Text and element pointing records

::::::::

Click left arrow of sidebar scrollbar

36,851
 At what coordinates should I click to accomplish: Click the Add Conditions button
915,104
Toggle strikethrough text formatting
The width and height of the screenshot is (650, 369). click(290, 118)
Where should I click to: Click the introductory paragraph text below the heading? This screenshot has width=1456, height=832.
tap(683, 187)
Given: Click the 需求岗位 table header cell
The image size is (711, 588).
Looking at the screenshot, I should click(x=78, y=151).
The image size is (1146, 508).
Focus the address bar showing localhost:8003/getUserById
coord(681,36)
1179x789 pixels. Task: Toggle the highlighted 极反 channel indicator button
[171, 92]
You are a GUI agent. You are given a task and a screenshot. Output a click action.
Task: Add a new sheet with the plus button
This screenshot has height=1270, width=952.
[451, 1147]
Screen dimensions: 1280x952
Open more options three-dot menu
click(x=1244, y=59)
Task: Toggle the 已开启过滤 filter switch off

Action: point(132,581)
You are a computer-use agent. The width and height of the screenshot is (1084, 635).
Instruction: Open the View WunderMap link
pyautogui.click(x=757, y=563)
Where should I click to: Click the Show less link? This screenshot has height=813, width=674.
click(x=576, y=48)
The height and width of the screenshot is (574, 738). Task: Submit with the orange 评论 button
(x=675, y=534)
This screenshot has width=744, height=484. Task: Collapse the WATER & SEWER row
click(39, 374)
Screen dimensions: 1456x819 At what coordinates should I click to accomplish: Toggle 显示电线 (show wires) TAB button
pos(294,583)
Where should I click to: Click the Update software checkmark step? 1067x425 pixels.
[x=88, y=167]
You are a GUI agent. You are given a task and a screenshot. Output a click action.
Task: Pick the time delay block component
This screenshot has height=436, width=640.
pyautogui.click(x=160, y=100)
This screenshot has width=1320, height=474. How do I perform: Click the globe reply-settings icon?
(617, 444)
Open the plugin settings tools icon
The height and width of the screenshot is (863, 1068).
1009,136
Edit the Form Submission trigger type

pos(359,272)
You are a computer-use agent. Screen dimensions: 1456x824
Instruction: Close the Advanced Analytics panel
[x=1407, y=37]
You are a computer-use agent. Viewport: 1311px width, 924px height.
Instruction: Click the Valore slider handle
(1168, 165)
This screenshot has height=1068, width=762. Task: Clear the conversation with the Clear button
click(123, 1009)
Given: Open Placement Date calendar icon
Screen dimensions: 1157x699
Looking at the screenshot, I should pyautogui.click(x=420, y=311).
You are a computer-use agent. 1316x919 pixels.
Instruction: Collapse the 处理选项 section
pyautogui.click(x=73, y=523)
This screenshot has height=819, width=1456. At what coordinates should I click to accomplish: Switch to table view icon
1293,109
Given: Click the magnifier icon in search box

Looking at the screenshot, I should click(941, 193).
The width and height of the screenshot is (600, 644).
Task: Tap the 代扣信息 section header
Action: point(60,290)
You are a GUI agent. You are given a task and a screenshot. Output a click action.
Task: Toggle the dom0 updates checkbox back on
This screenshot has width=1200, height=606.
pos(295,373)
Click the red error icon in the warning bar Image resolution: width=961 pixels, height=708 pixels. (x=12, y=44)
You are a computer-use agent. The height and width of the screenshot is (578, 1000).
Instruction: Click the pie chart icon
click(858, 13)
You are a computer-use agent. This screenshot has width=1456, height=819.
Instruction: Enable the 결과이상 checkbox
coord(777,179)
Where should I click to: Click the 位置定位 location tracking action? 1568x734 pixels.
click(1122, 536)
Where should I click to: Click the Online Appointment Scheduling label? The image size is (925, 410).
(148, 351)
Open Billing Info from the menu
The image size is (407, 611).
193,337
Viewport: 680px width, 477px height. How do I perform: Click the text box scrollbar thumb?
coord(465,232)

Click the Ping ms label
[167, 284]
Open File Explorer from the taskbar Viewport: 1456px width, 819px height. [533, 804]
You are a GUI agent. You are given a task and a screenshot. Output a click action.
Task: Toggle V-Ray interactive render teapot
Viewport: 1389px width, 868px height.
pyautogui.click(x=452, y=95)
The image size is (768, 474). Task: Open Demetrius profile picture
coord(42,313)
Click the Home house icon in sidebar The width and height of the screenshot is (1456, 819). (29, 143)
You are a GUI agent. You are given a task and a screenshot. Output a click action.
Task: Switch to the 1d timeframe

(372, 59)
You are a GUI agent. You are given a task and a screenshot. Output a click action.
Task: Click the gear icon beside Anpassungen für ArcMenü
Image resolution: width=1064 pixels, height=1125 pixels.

::::::::

### The problem
Put everything from the line containing "Task: Toggle the 已开启过滤 filter switch off" down to the line containing "click(39, 374)" into a two-column CSV with the columns record_text and answer. Give one row per record, put each field in quotes, and replace line breaks with spaces.

### Final result
record_text,answer
"Task: Toggle the 已开启过滤 filter switch off","Action: point(132,581)"
"You are a computer-use agent. The width and height of the screenshot is (1084, 635). Instruction: Open the View WunderMap link","pyautogui.click(x=757, y=563)"
"Where should I click to: Click the Show less link? This screenshot has height=813, width=674.","click(x=576, y=48)"
"The height and width of the screenshot is (574, 738). Task: Submit with the orange 评论 button","(x=675, y=534)"
"This screenshot has width=744, height=484. Task: Collapse the WATER & SEWER row","click(39, 374)"